> WORK REQUIRED: Copy the lines running from the one that contains "Task: Open Kai Kai Store external link icon" to the end of the entries below, exactly and with no pictures.

═════ RECORDS FOR THIS EXERCISE

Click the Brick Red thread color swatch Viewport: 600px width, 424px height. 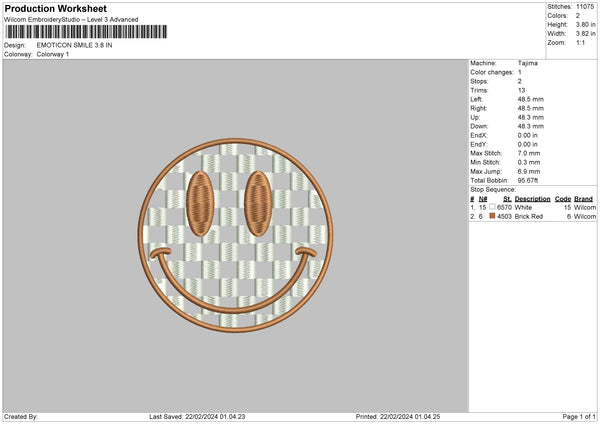(490, 215)
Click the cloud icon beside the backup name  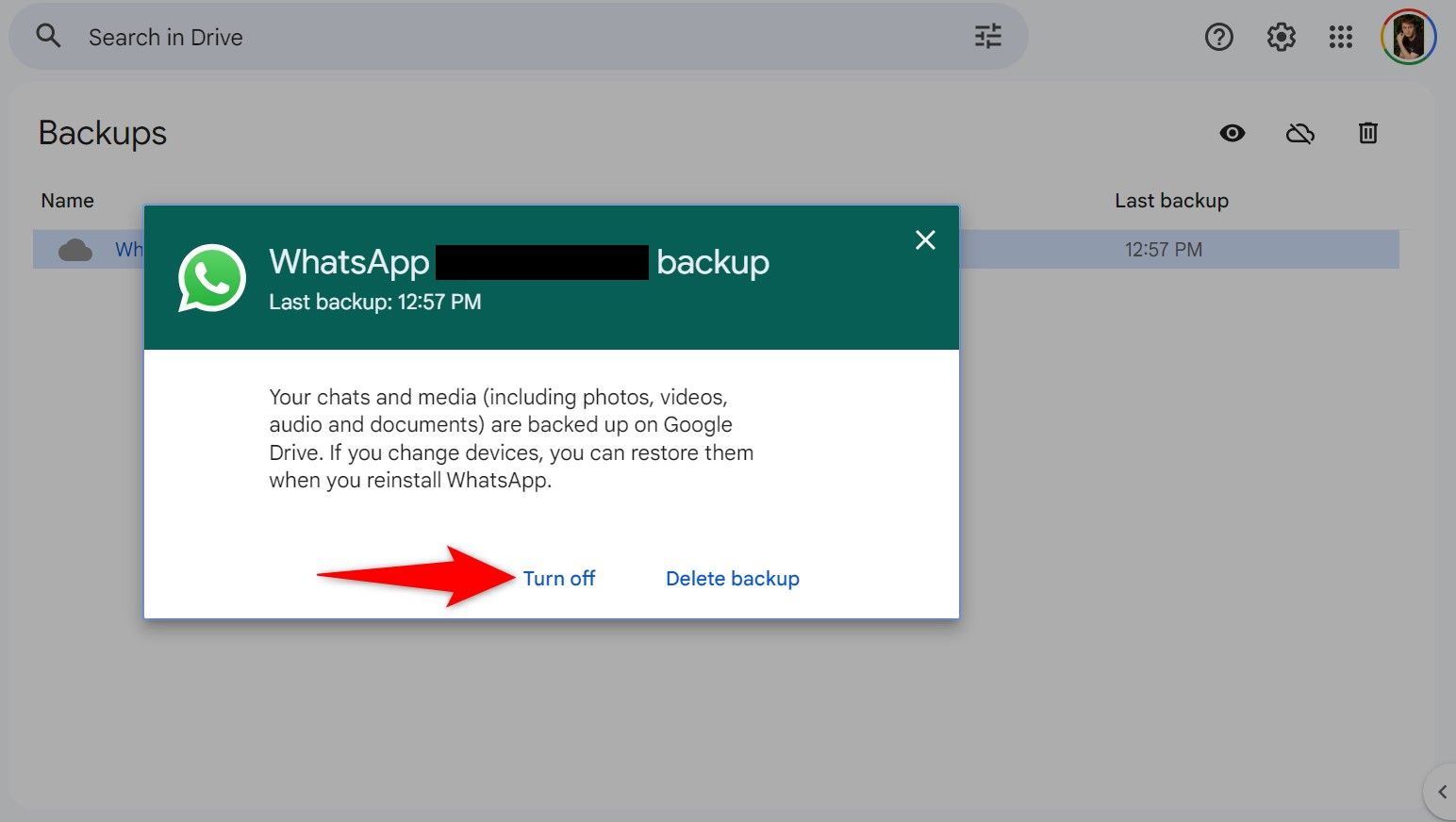75,249
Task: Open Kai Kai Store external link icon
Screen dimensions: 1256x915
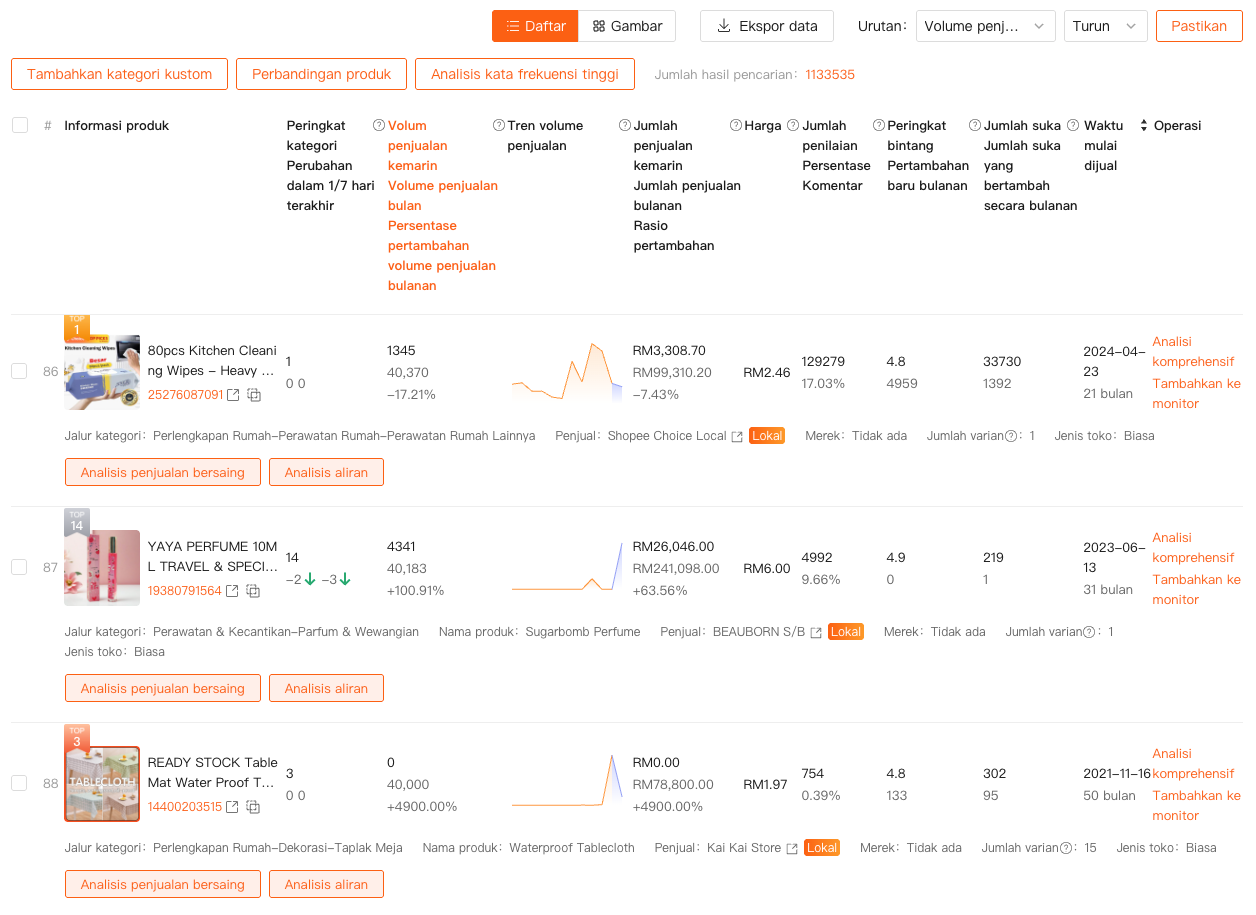Action: tap(792, 848)

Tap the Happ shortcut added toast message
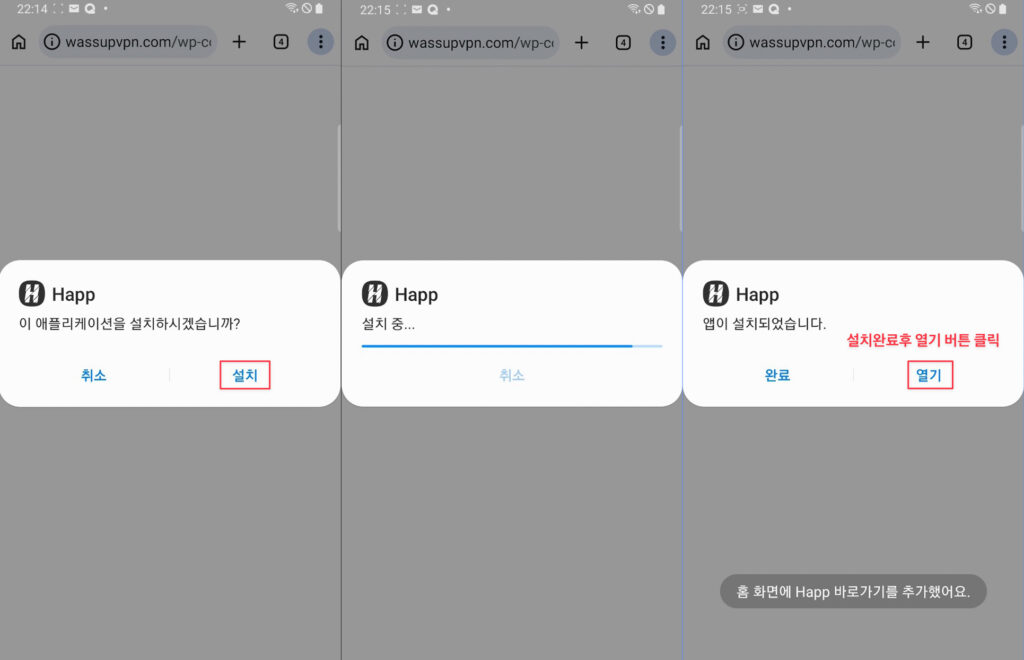point(853,591)
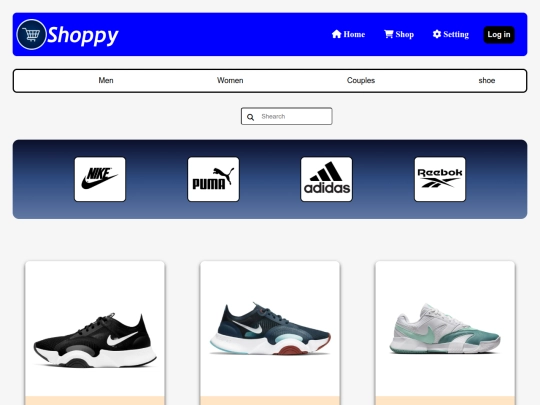Switch to the Couples category
Screen dimensions: 540x405
click(361, 80)
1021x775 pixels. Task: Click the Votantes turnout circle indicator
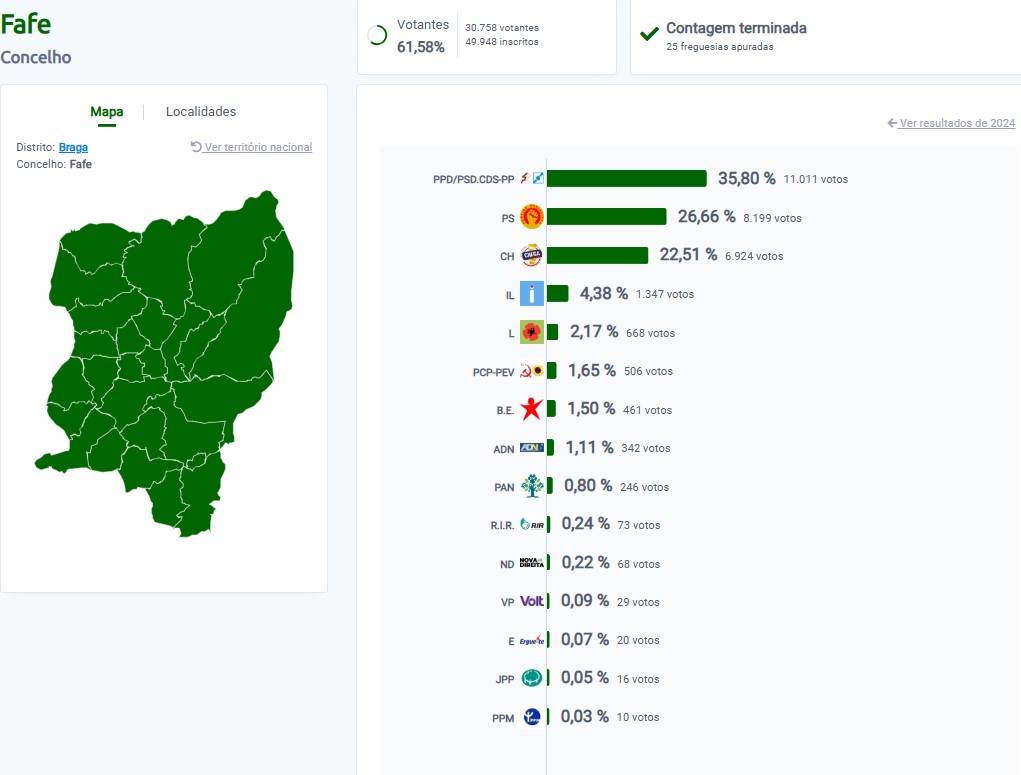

══════════

> ANSWER TO THIS PROBLEM:
Task: Open Kai Kai Store external link icon
Screen dimensions: 1256x915
Action: tap(792, 848)

Tap the Happ shortcut added toast message
point(853,591)
Switch to the Couples category
Screen dimensions: 540x405
click(361, 80)
1021x775 pixels. Task: Click the Votantes turnout circle indicator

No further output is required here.